Person Re-identification (ReID) is to identify the same person across different cameras. It is a challenging task due to the large variations in person pose, occlusion, background clutter, etc How to extract powerful features is a fundamental problem in ReID and is still an open problem today. In this paper, we design a Multi-Scale Context-Aware Network (MSCAN) to learn powerful features over full body and body parts, which can well capture the local context knowledge by stacking multi-scale convolutions in each layer. Moreover, instead of using predefined rigid parts, we propose to learn and localize deformable pedestrian parts using Spatial Transformer Networks (STN) with novel spatial constraints.
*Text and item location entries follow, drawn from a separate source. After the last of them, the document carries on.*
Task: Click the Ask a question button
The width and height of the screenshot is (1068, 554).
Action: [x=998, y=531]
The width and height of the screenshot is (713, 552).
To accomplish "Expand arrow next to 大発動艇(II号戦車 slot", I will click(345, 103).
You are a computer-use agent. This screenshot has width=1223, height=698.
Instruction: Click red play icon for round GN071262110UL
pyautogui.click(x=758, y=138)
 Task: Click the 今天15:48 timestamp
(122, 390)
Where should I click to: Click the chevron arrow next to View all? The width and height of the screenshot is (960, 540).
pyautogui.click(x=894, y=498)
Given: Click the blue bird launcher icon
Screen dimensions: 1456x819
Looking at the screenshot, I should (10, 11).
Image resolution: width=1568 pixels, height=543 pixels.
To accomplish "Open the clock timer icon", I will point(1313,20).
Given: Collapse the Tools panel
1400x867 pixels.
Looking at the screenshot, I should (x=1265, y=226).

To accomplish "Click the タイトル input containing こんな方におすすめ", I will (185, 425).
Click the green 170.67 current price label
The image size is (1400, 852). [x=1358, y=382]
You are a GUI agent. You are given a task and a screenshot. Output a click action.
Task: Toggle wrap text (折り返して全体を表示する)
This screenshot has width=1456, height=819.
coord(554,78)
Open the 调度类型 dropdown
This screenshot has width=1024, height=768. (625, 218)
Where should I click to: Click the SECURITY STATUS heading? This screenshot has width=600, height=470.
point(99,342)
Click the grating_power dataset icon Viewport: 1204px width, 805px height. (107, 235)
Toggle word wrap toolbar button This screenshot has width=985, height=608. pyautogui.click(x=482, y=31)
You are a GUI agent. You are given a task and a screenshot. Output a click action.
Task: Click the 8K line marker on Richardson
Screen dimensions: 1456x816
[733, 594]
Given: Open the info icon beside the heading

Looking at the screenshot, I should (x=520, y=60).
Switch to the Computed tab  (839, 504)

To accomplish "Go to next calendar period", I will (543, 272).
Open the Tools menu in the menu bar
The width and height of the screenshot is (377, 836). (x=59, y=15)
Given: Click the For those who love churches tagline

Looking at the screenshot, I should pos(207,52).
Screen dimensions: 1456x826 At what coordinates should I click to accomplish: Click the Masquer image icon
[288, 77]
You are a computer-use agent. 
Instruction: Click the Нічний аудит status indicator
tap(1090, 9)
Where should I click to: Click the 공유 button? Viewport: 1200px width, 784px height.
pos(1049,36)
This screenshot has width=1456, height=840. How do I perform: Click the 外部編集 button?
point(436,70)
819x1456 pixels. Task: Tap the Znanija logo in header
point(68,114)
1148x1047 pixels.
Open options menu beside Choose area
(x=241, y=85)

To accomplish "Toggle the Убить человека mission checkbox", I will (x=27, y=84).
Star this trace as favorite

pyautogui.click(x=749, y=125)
The learned body parts can release some difficulties, eg pose variations and background clutters, in part-based representation. Finally, we integrate the representation learning processes of full body and body parts into a unified framework for person ReID through multi-class person identification tasks. Extensive evaluations on current challenging large-scale person ReID datasets, including the image-based Market1501, CUHK03 and sequence-based MARS datasets, show that the proposed method achieves the state-of-the-art results.